Hello @StopSpazzing, and @schoen,
Thank you both for the instructions!
@StopSpazzing, I do restart the services on each change of the configuration files. However, Thanks for pointing that out! In regards to permissions, I was thinking about the same issue, however the LetsEncrypt configuration directories are owned by the “system” only. I also think these types of permissions could be a problem as Apache won’t be able to access the folder to read it’s content. So, we both have a point there!
@schoen,
You are absolutely right, Thanks also to point that out and I went back and changed the path string in both; “httpd-ssl.conf”, and “httpd-vhosts.conf” to point to;
SSLCertificateKeyFile “/etc/letsencrypt/live/domain.org/privkey.pem”

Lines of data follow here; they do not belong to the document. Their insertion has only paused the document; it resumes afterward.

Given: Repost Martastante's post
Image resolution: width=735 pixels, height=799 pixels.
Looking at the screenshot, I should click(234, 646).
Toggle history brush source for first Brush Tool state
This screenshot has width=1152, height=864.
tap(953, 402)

SSLCACertificateFile “/etc/letsencrypt/live/domain.org/fullchain.pem”
respectively!
However Apache refused to start and I think that goes back to @StopSpazzing in regards to permissions. In the logs it says;
[Mon Dec 28 09:27:00.586312 2015] [mpm_prefork:notice] [pid xxxxx] AH00169: caught SIGTERM, shutting down
AH00016: Configuration Failed
Starting Apache Web Server…
Exit code: 3
Stdout:
/usr/local/… : httpd could not be started
Stderr:
Syntax OK
So… I think we are going back to the permissions issue then!
Ok! Things I should tell you first!
The Server does have already a class2 Certificate for one of the ecommerce domain I am hosting. However, I think that is not relevant to the other Certificate here. If any of you think there are any conflicts in using 2 certificates for different domains with one single ip address, let me know?
Permissions: When I installed LetsEncrypt, it created the directories in the system on /etc/ with all permissions in place. Here is what is in place. Looking at the permissions, I encounter two issues;
-
/var/logs/letsencrypt/ <— is owned by the system and no access. Therefore Console cannot read them neither do I.
-
LetsEncrypt directory
a. accounts
b. archive
c. csr
d. keys
e. live <--- is owned by the system and no access. Therefore, I think even thou I have the Apache performing as root, with this type of permissions, Apache cannot read them. So, the permission on live directory needs to change to something like; (system: read & write, everyone: read only
)
f. renewal
Let me know if my line of thought is going to the right direction so I can change the permissions!
Thanks!
Ps: I think I know what happened with the permissions. Home Brew, one of the LetsEncrypt requirements to install Python to generate the Certificates on the Mac OS System, only install as a client in the Admin User directory and not as Root SuperUser and I think that is the reason LetsEncrypt permissions got that way.